WHAT TO PRODUCE
Copy the data below word for word, from the line containing "You are a computer-use" through the end of the data, including both of those lines. Leave out the pictures.

RECORDS FOR THE EXERCISE
<<<<

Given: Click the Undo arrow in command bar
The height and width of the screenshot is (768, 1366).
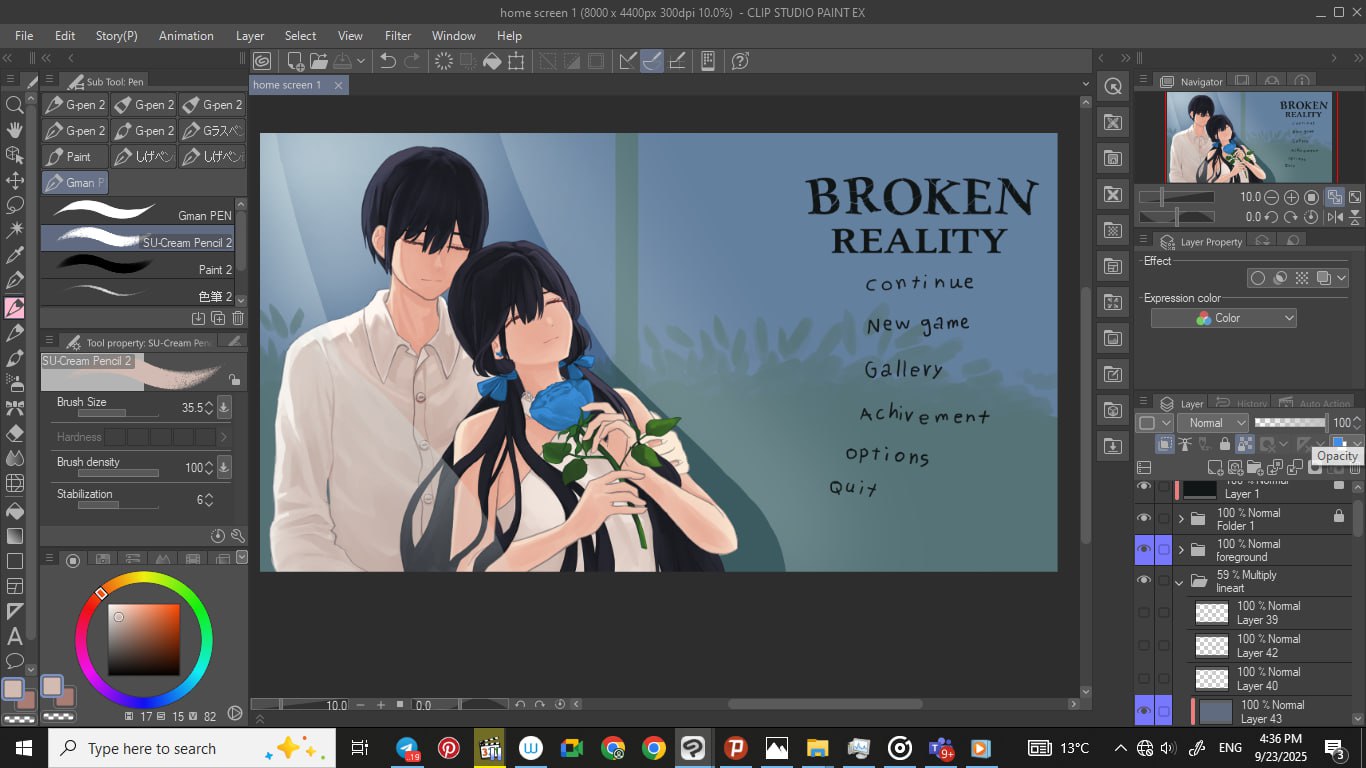Looking at the screenshot, I should tap(388, 61).
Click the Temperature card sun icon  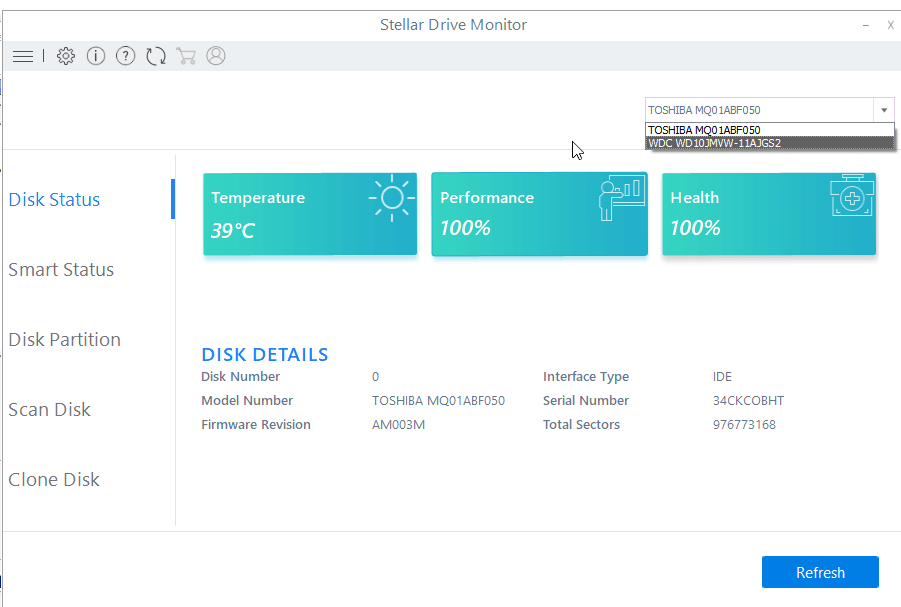390,197
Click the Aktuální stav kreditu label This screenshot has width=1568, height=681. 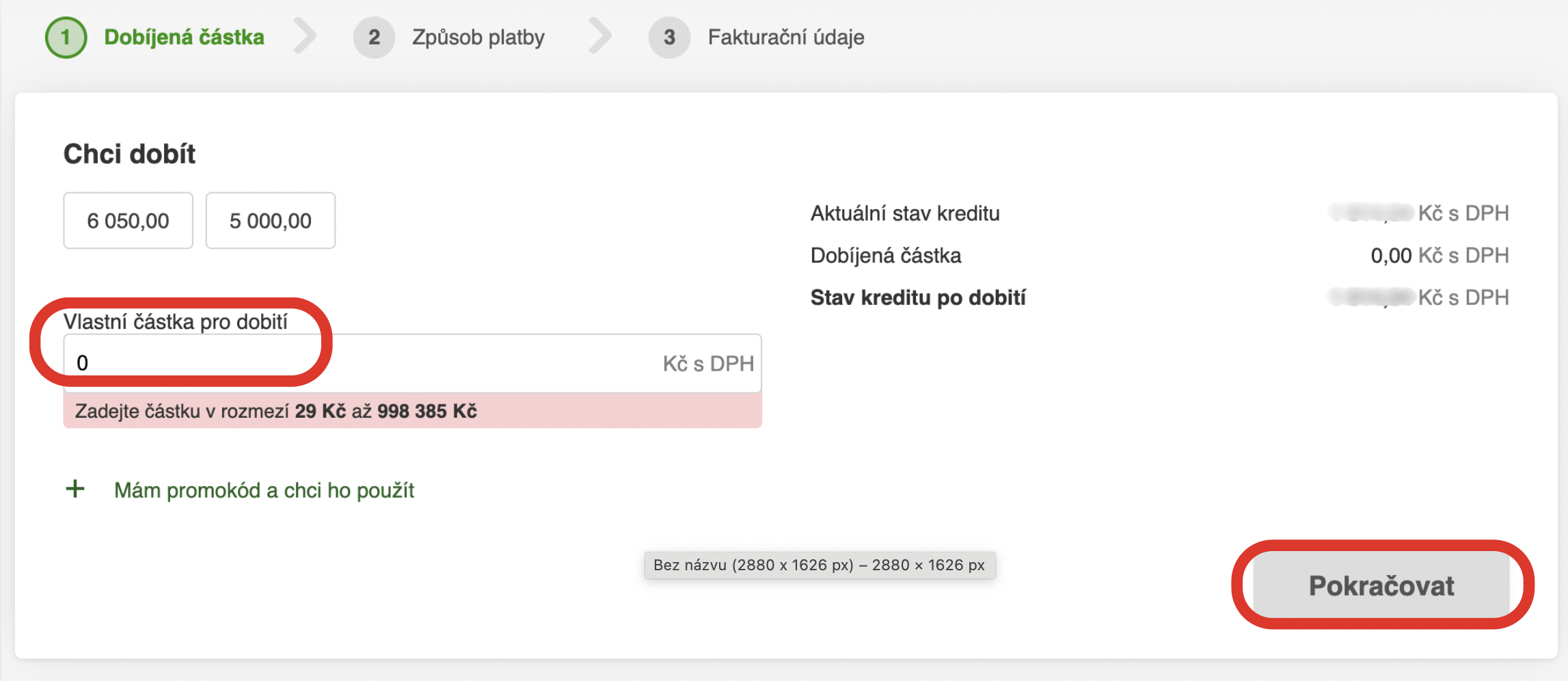(x=904, y=213)
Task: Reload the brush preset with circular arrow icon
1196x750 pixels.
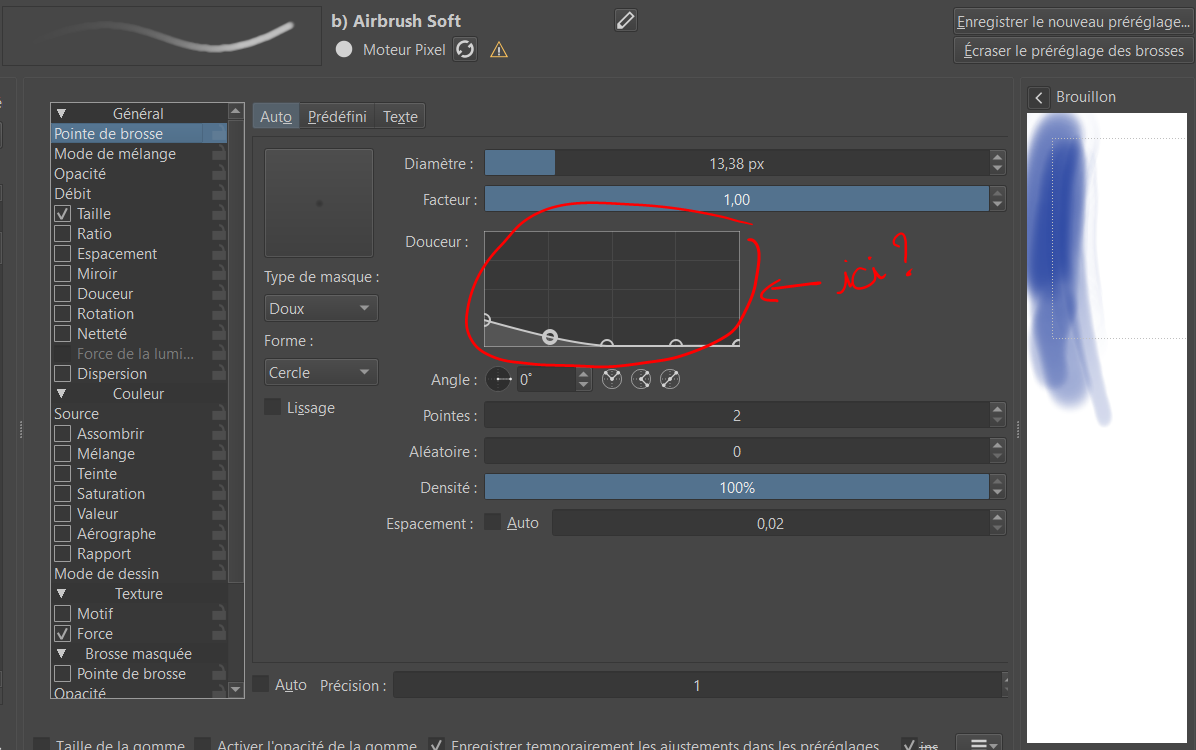Action: pyautogui.click(x=465, y=49)
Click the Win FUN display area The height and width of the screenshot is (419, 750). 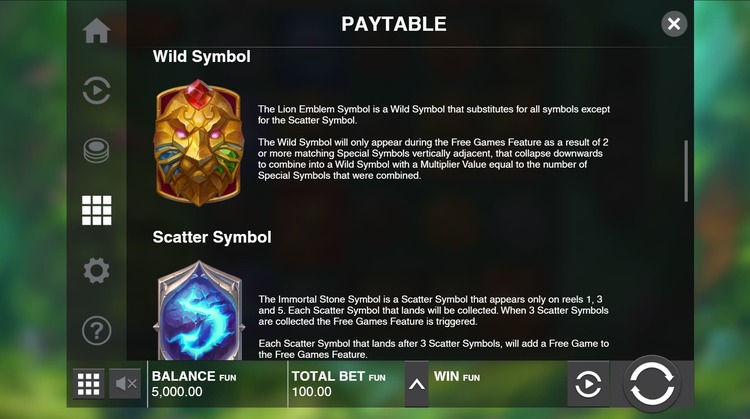coord(497,384)
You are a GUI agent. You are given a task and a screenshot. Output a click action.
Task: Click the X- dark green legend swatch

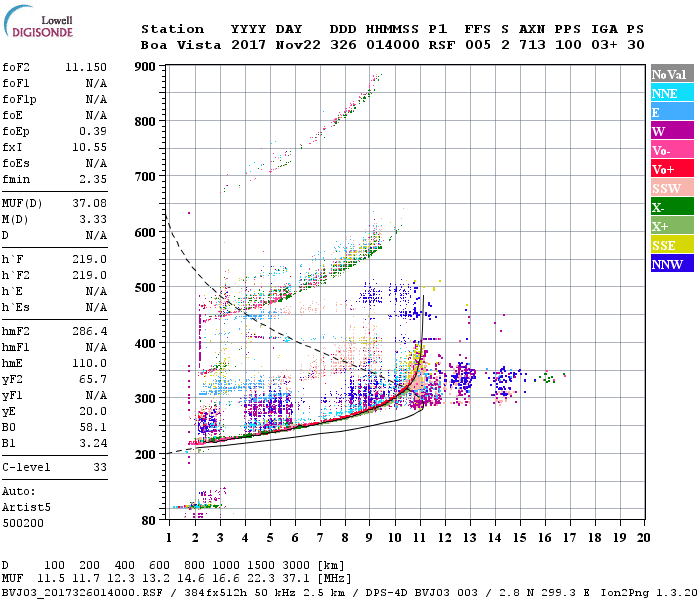pyautogui.click(x=672, y=207)
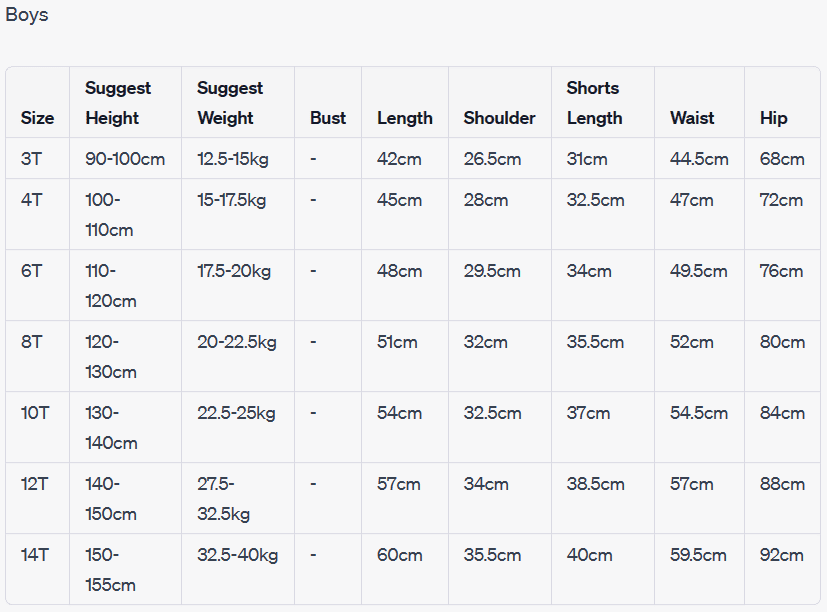Select the Shorts Length column header
Image resolution: width=827 pixels, height=612 pixels.
point(594,103)
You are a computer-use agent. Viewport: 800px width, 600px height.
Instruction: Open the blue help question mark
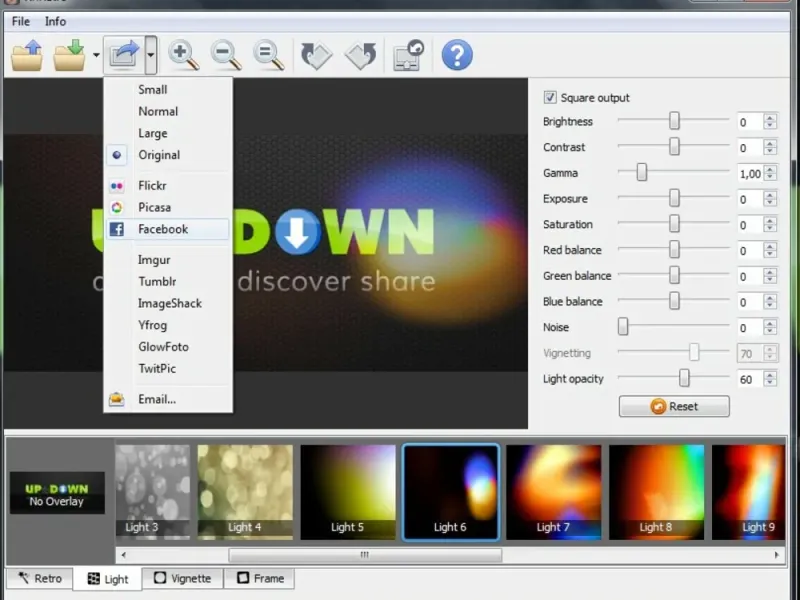[457, 55]
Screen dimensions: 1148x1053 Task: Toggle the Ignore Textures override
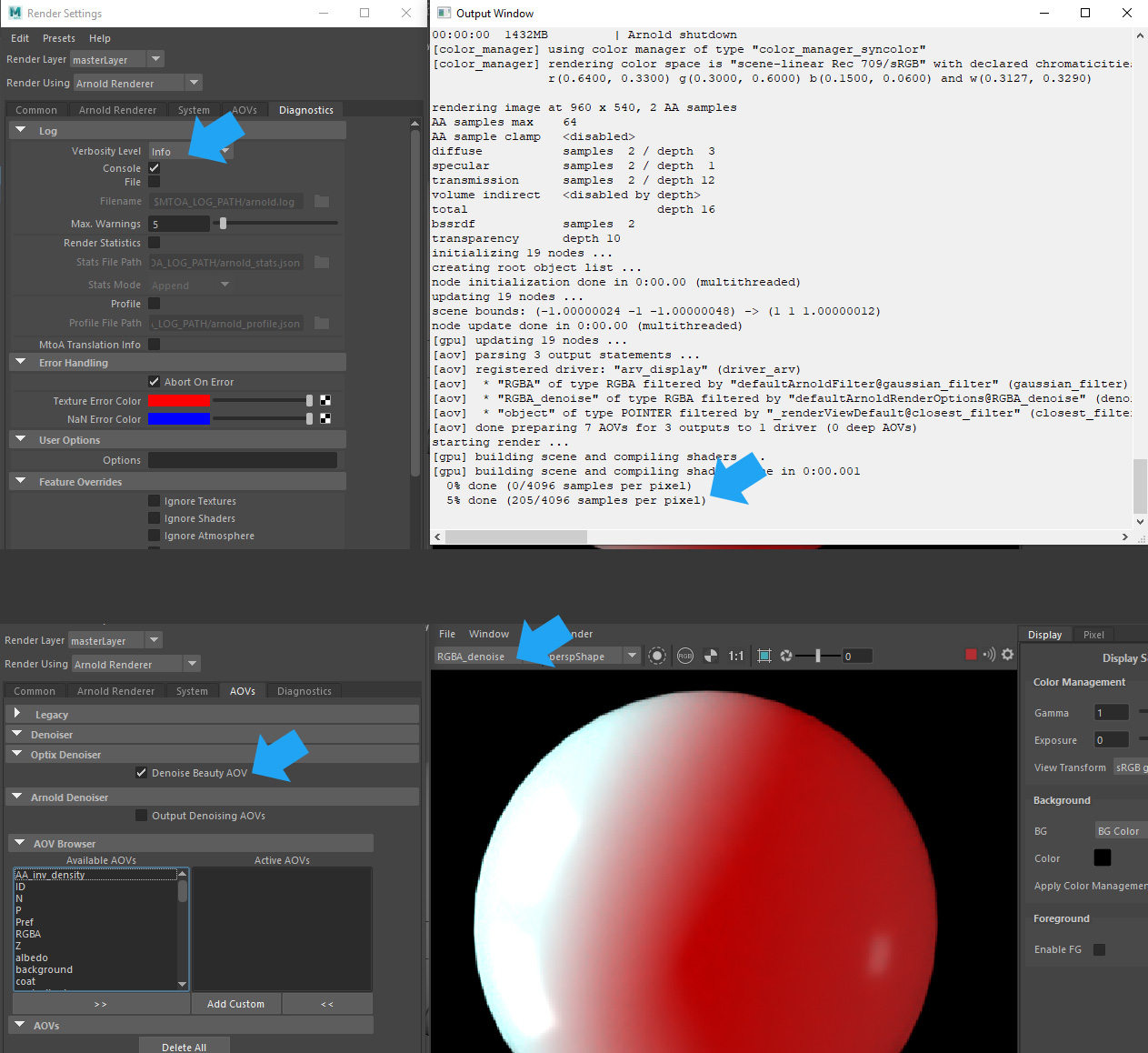[153, 500]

>>>>

WRITTEN SOLUTION
You are a computer-use agent. Viewport: 800px width, 600px height.
Instruction: Open the blue help question mark
[457, 55]
Screen dimensions: 1148x1053 Task: Toggle the Ignore Textures override
[153, 500]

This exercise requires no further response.